By WYNNE GRAY
If the IRB had the balls the current adidas ruckus would not exist. And if Sanzar had any clout they would have nutted out the ridiculous Tri-Nations situation for themselves.
Complaints about the new fluoro adidas ball increased during the All Blacks recent test series with Scotland as the teams tried to get to grips with the new equipment.
For Tri-Nations tests in New Zealand, teams will use the adidas ball. In Australia they will switch to the Summit equipment while sponsorship arrangements mean the Gilbert ball will be used in South Africa. It makes sense to commercial groups but not to rugby players.
They acknowledge the commercial realities of rugby but agitate when they are forced to work with equipment they consider inferior.
It does not fit for adidas to claim their ball "wasn't an issue" after frontline All Black kickers Andrew Mehrtens and Tony Brown criticised its performance and said they had been forced to change to drop punts. Halfback Justin Marshall was unhappy with the ball's aerodynamics and found the ball extremely slippery in the wet, that it floated and drifted on some passes.
That trio found an ally in former All Black kicking maestro Grant Fox who claimed the ball was flawed for spiral punting.
"Resistance to changes doesn't wash with me," he said. "These guys [adidas] are being far too defensive. What they have to do is acknowledge there is a flaw and fix it."

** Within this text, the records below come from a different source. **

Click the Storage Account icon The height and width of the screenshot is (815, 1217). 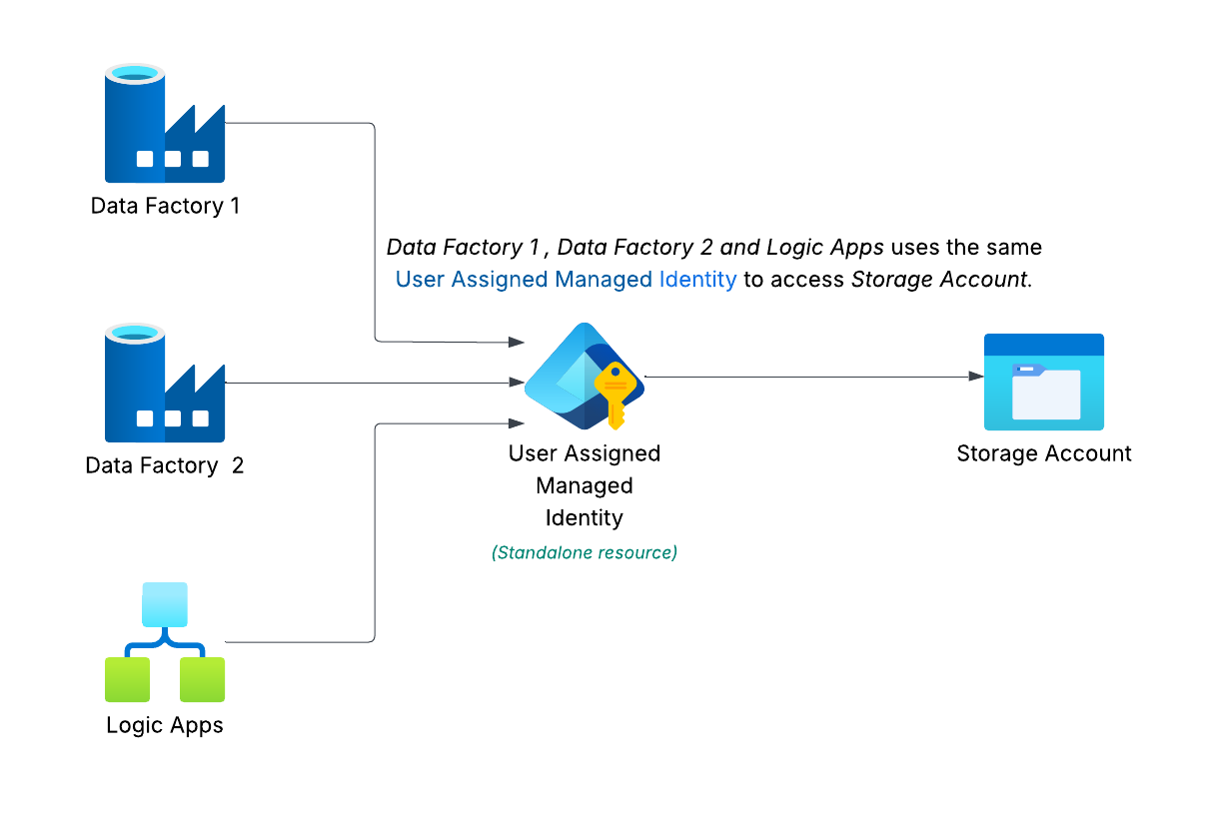coord(1044,382)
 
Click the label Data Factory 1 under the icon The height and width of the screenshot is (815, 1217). coord(165,207)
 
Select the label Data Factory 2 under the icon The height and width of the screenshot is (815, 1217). coord(165,465)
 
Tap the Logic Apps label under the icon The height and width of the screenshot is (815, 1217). coord(165,725)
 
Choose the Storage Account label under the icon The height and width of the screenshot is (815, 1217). coord(1044,453)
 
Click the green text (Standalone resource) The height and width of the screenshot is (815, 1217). coord(585,552)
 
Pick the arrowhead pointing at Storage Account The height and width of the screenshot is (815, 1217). coord(976,377)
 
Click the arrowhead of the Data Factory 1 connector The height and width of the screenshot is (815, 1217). coord(517,343)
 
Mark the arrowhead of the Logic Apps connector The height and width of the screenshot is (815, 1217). coord(517,423)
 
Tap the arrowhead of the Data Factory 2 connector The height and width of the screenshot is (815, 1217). coord(517,383)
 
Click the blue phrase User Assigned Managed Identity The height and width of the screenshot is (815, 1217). coord(566,280)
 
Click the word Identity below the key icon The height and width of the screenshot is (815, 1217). coord(585,518)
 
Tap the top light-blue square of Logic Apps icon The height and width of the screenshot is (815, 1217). coord(165,602)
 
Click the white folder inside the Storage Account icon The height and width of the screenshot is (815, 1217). coord(1046,394)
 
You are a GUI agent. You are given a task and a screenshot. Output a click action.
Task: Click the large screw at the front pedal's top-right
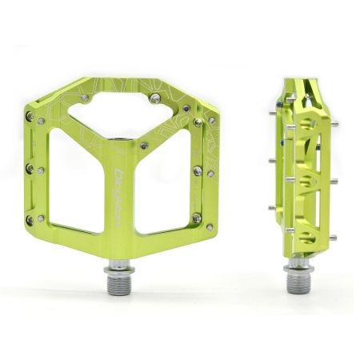[154, 99]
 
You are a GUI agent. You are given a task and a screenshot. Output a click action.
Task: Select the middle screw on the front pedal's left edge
[30, 169]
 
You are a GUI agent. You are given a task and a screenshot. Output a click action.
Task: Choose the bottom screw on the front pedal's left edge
[30, 218]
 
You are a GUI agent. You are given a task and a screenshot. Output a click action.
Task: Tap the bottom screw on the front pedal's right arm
[196, 218]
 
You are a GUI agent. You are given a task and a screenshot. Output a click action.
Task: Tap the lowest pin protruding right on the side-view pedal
[332, 238]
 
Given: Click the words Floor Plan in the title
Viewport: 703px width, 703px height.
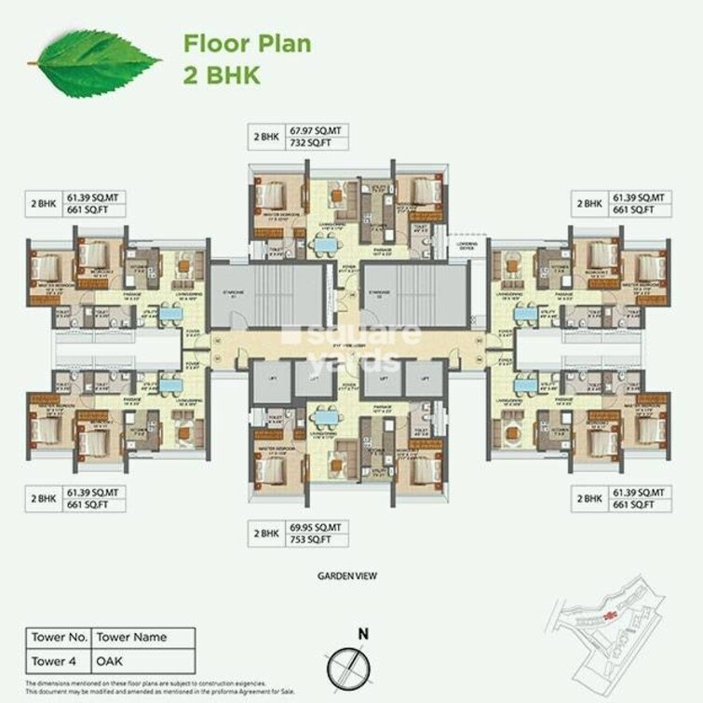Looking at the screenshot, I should (x=247, y=44).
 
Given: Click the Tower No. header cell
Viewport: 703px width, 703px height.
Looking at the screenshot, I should (x=58, y=639).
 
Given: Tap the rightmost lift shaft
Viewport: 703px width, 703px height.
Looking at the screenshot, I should (x=424, y=380).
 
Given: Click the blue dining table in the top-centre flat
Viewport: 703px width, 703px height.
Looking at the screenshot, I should (x=325, y=245).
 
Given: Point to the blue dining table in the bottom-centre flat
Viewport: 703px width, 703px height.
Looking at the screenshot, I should (x=325, y=419).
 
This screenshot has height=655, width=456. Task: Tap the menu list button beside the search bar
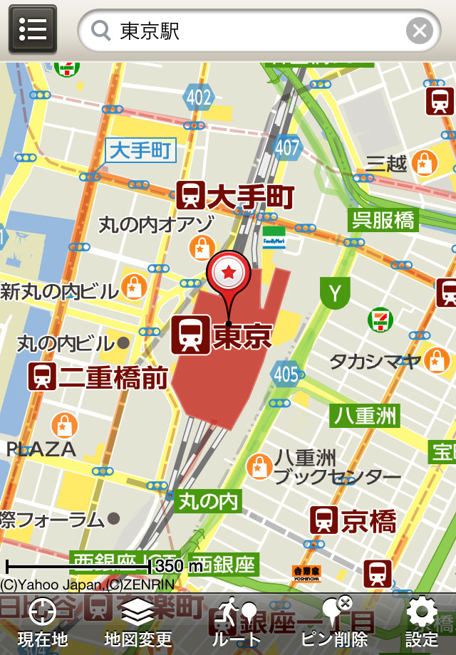point(33,30)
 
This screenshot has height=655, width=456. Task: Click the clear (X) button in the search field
point(420,31)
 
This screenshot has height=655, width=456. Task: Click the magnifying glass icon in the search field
point(102,31)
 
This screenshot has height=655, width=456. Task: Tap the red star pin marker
point(229,272)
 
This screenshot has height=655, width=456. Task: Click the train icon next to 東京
point(191,335)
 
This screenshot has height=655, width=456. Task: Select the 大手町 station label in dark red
point(235,194)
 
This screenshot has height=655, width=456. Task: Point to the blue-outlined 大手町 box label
point(140,151)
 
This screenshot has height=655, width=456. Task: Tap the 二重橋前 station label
point(99,376)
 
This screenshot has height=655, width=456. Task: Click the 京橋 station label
point(353,521)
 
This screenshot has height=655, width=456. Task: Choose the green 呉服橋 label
point(383,220)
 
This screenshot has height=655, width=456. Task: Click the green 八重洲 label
point(366,414)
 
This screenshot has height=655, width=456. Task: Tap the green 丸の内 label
point(208,501)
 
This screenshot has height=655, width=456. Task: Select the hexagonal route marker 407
point(288,147)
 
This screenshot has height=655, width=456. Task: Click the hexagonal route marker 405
point(286,373)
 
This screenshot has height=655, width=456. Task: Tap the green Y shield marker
point(335,292)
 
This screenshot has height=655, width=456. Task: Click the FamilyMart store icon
point(274,237)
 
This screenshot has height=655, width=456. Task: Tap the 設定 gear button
point(421,623)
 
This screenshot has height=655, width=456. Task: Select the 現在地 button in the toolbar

Had rugby's rulers decreed there would be a global ball, with dispensation for brand markings in different countries, the problem would not have arisen. But under their laws of the game the IRB states only that the ball shall be oval, of four panels, within certain ranges of length, circumference, weight and pressure.
And if Sanzar was a proper Southern Hemisphere organisation rather than the nominal group arranging for three countries to play provincial and international rugby against each other, then the equipment drama could have been avoided.
If Sanzar had total control there would be one official Tri-Nations sponsor rather than separate backers in New Zealand, Australia and South Africa. The ball would be standard and there could be a uniformity of judicial processes. .
Sanzar officials should be addressing these sorts of issues today as they meet in Melbourne.